Selected excerpt -
------------------------------

In 1996, the number of new AIDS cases in the U.S. declined for the first time since the pandemic began. AIDS was no longer the leading cause of death for all Americans between the ages of 22 and 44, but it remained the leading cause of death for African Americans in this age group. In the summer of 1996, the on-going research initiatives on HIV infections led the U.S. Food and Drug Administration to approve the first HIV home testing kits, a viral load test to measure the amount of HIV in a person’s blood, and the first non-nucleoside reverse transcriptase inhibitor drugs. That October, the 40,000 quilt panels of the AIDS Memorial Quilt covered the entire National Mall. President Clinton and his family viewed the quilt on October 11th, the first time a sitting president visited the quilt. This was the last time the quilt would be displayed in its entirety, as it would only continue to grow.
President Clinton appointed Sandra L. Thurman as the Director of the Office of National AIDS Policy (ONAP) at the White House on April 7, 1997. Before her appointment as Director of ONAP, Thurman was a member of the Presidential Advisory Council on HIV/AIDS and of the Georgia State AIDS Task Force, the Fulton County HIV Planning Council, and the Executive Committee of Cities Advocating Emergency AIDS Relief (CAEAR). She served in this capacity until 2001. While giving the commencement address at Morgan State University on May 18, 1997, President Clinton announced the prioritization of developing an AIDS vaccine within the next decade, wanting it to be the “first great triumph” of the 21st Century.
In 1998, though the overall number of new HIV/AIDS cases had declined two years in a row, the disease persisted as a severe and ongoing health care crisis among minority populations. AIDS remained the leading killer of African American men aged 25-44 and the second leading killer of African American women in the same age group. Though representing approximately 13% of the U.S. population, African Americans comprised more than 40 percent of all new HIV/AIDS cases in 1998, and African-American women made up 60 percent of all new female cases. Likewise, the Hispanic population represented over 20 percent of new HIV/AIDS cases and only 11 percent of the U.S. population. In October and December of 1998, President Clinton declared multiple new initiatives and funding increases to AIDS prevention, treatment, and support for affected communities. These initiatives were part of the Clinton administration’s larger Initiative to Eliminate Racial and Ethnic Disparities in Health.

------------------------------

Extracted entries -
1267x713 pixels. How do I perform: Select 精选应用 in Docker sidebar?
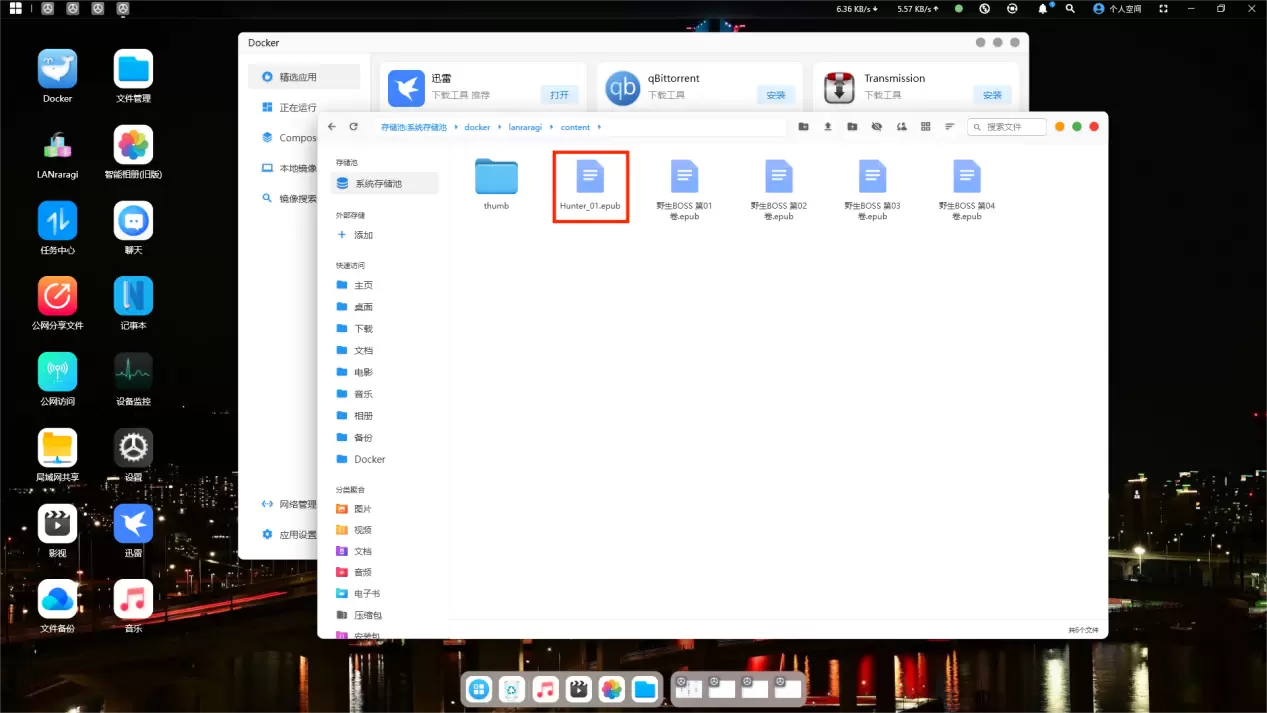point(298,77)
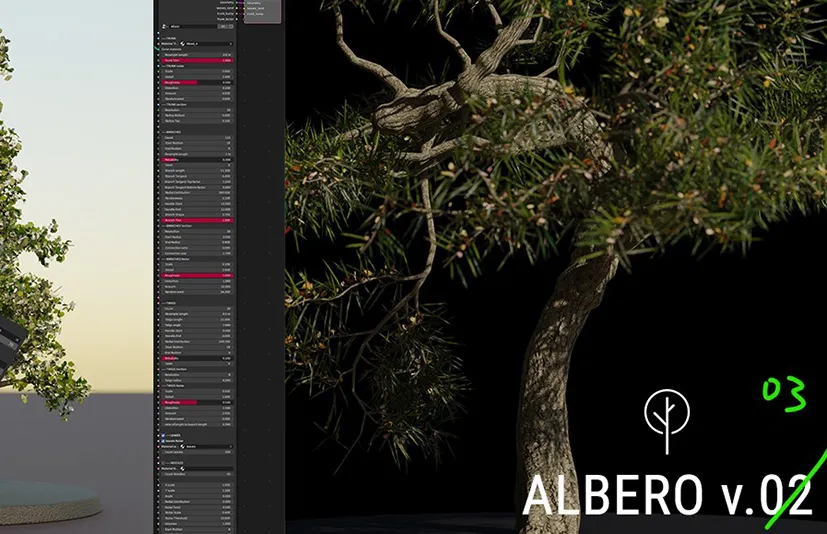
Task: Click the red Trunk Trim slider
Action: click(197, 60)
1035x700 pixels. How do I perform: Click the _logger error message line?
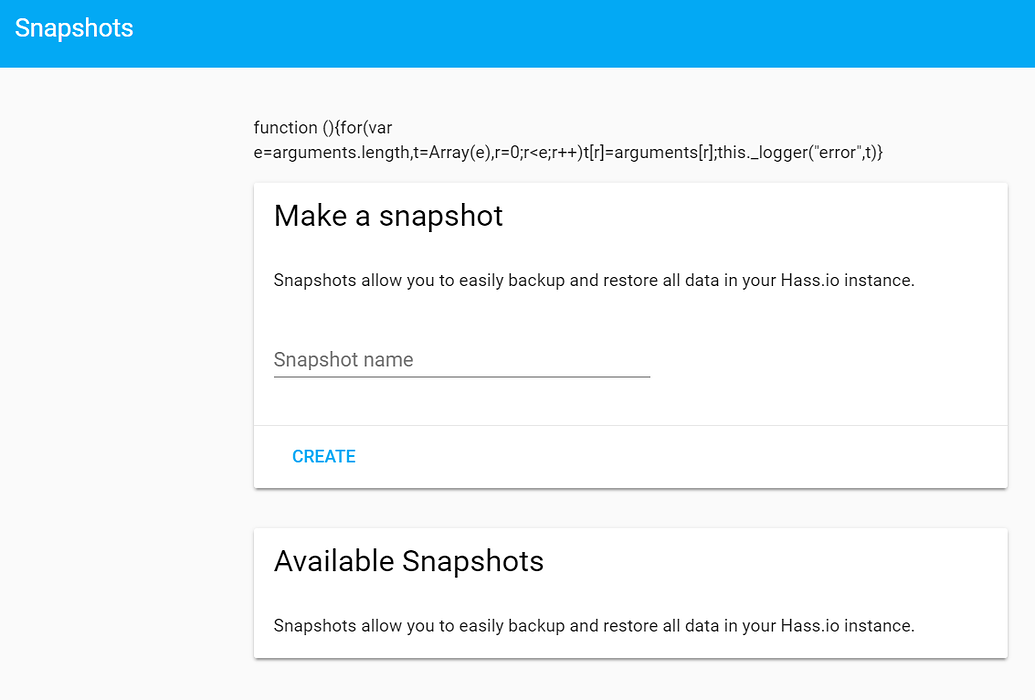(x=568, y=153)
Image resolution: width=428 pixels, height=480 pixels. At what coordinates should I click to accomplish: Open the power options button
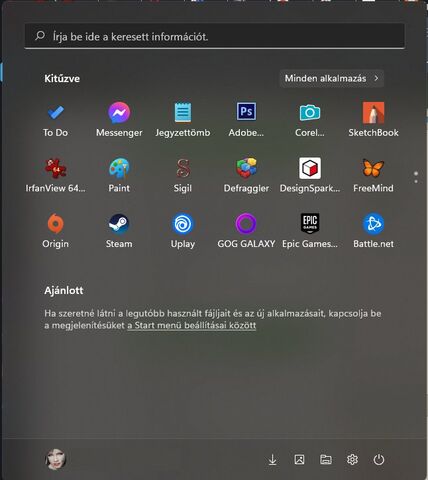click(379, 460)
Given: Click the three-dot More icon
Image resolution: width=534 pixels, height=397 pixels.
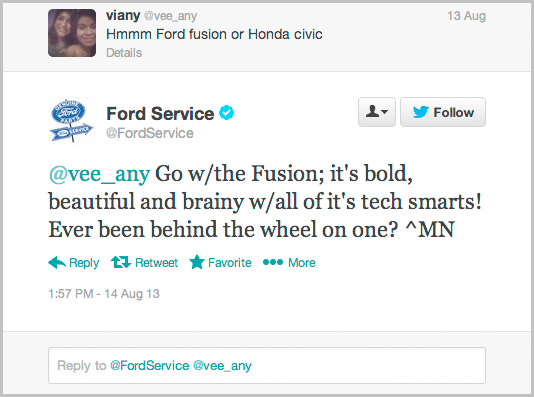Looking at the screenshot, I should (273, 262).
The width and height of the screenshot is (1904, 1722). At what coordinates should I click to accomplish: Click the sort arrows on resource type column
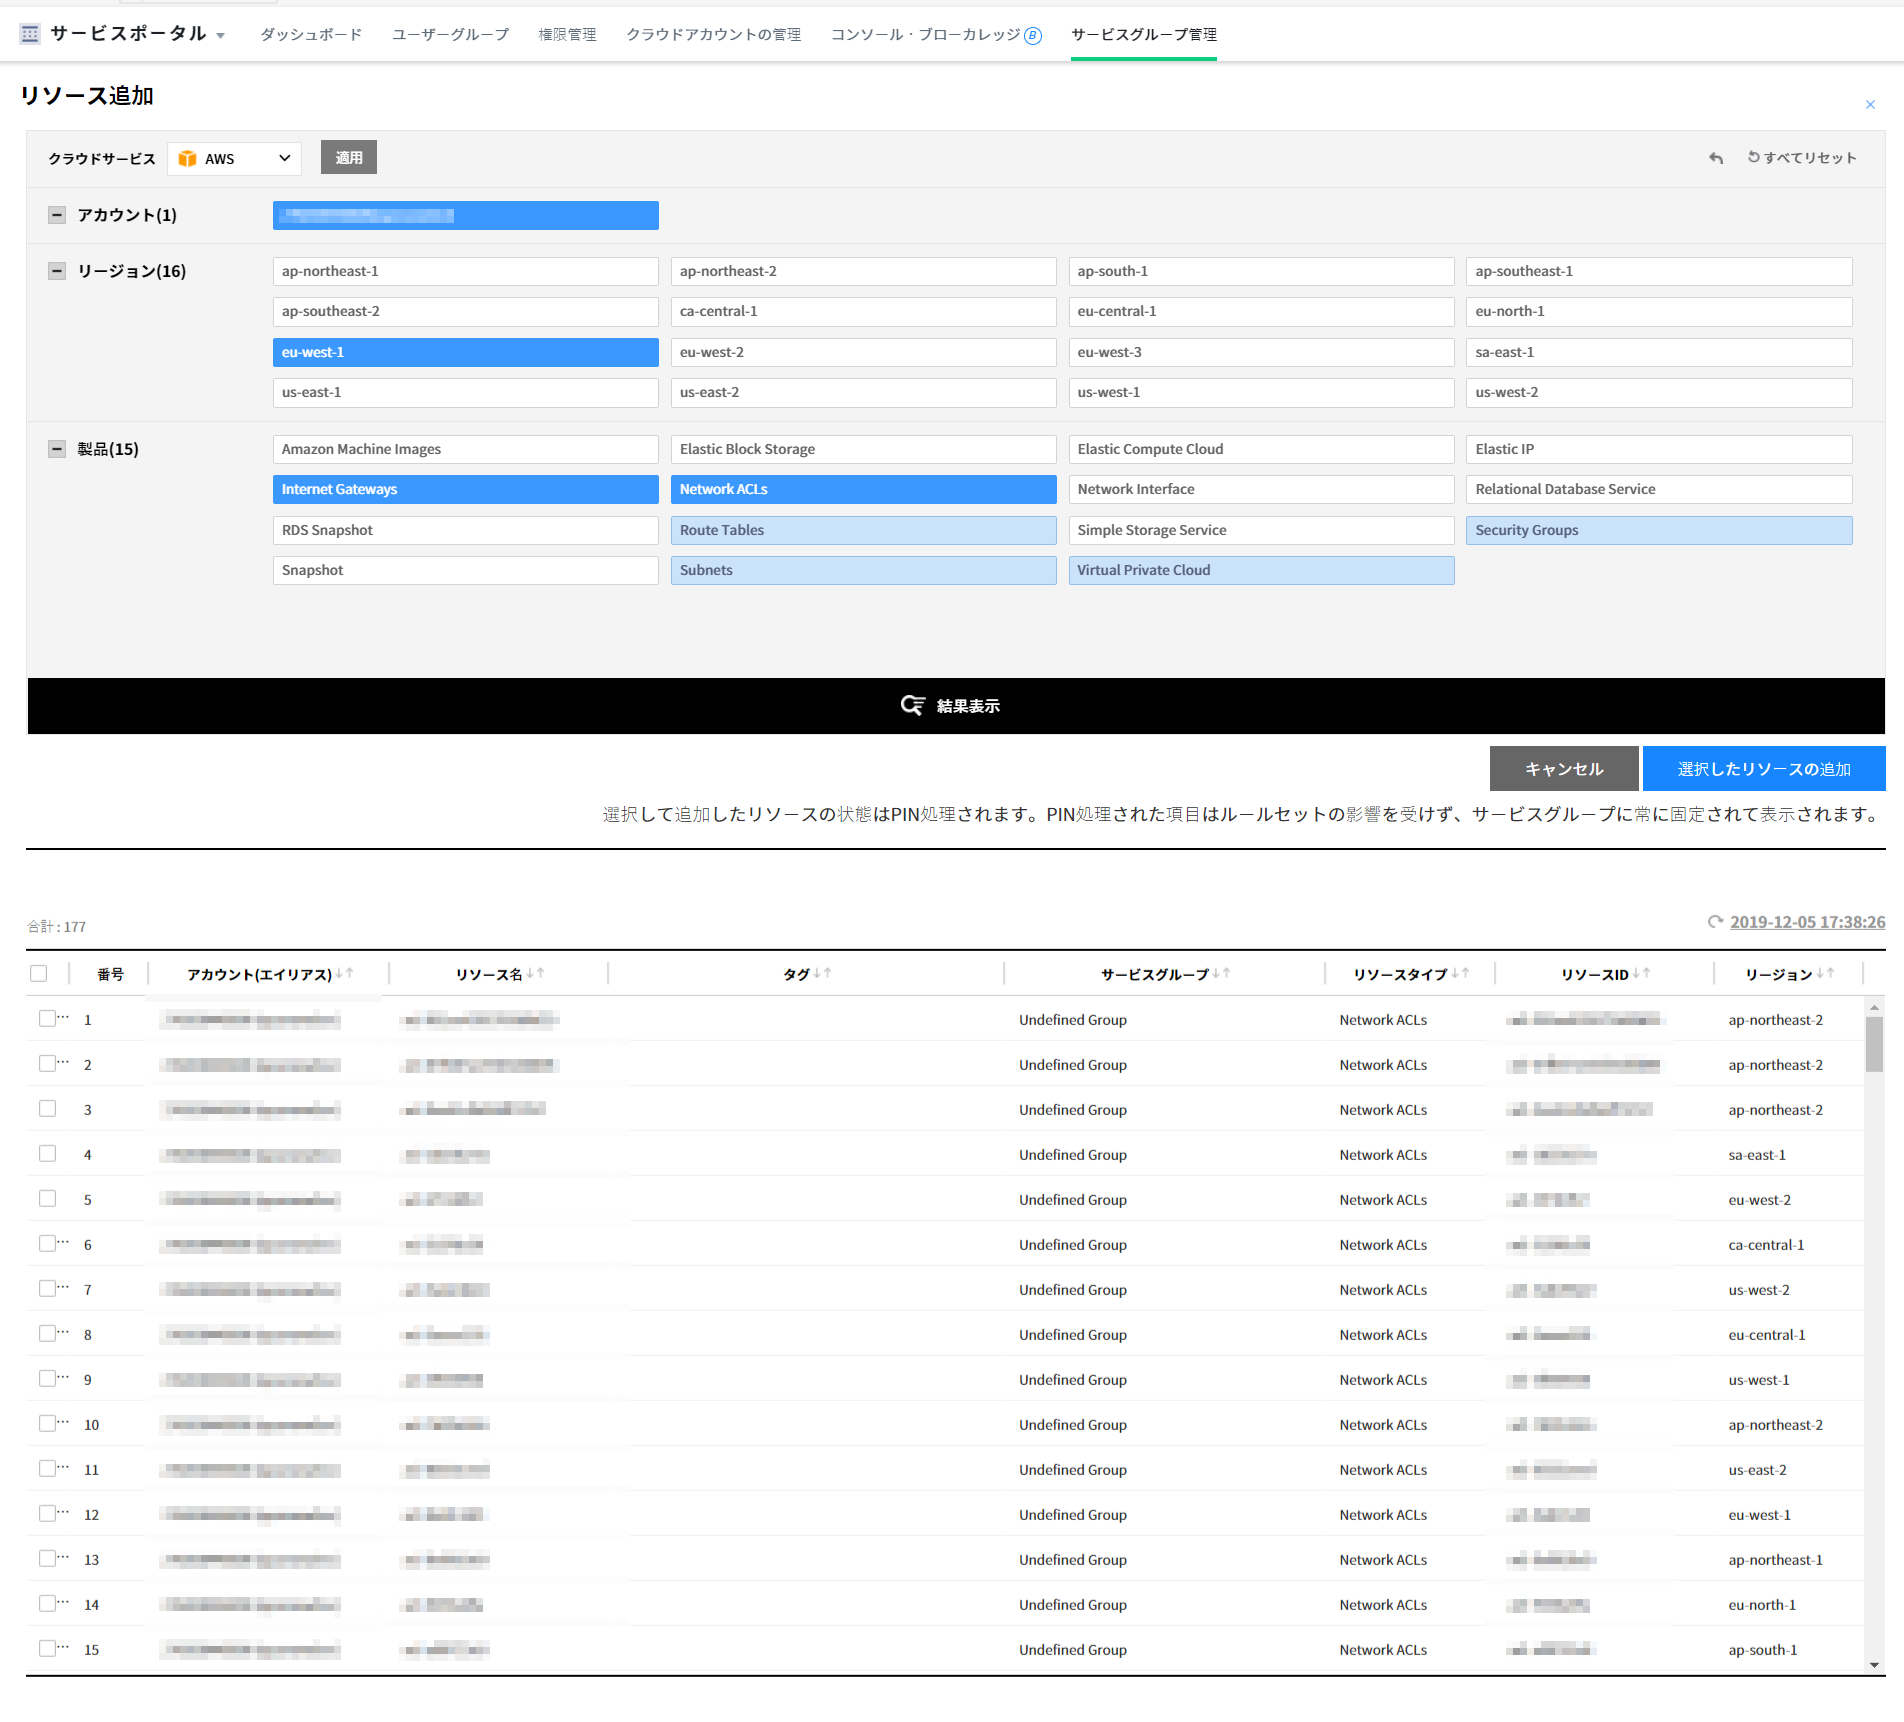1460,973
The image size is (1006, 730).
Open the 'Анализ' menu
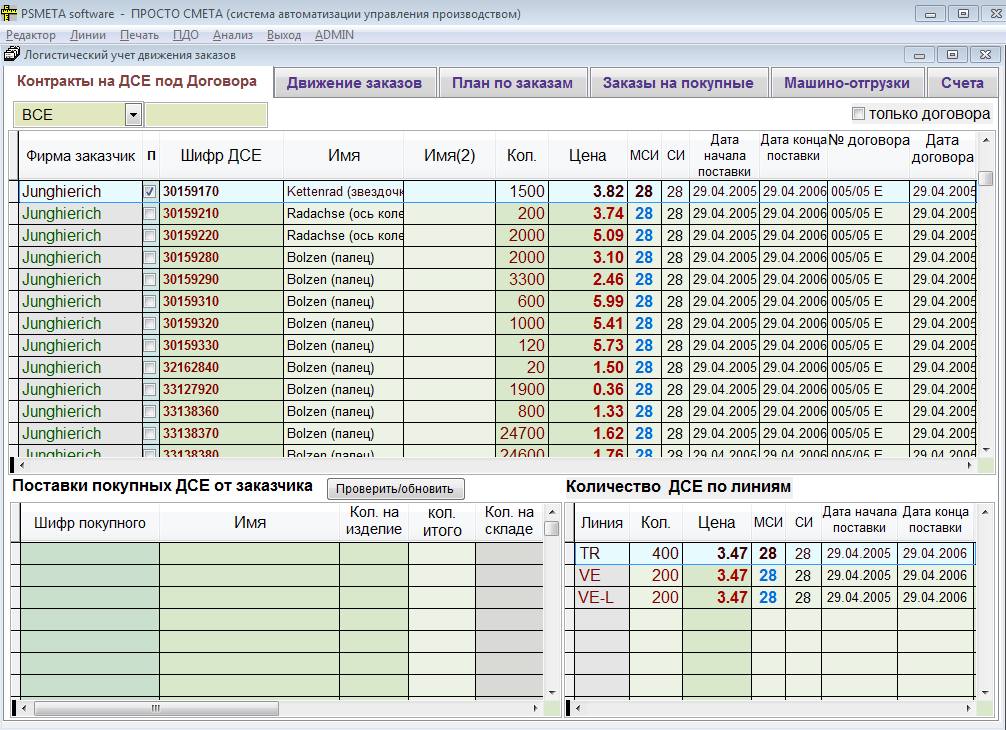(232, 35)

------------------------------

Questions on the material -
1. Could you reproduce the passage on AIDS in the 1990s from "President Clinton appointed" down to "the 21st Century.", word for word?
2. How would you render this sentence from the passage on AIDS in the 1990s in Spanish: "That October, the 40,000 quilt panels of the AIDS Memorial Quilt covered the entire National Mall."

Solutions to the tasks -
1.
President Clinton appointed Sandra L. Thurman as the Director of the Office of National AIDS Policy (ONAP) at the White House on April 7, 1997. Before her appointment as Director of ONAP, Thurman was a member of the Presidential Advisory Council on HIV/AIDS and of the Georgia State AIDS Task Force, the Fulton County HIV Planning Council, and the Executive Committee of Cities Advocating Emergency AIDS Relief (CAEAR). She served in this capacity until 2001. While giving the commencement address at Morgan State University on May 18, 1997, President Clinton announced the prioritization of developing an AIDS vaccine within the next decade, wanting it to be the “first great triumph” of the 21st Century.

2. En octubre de ese año, los 40 000 paneles del AIDS Memorial Quilt cubrieron por completo el National Mall.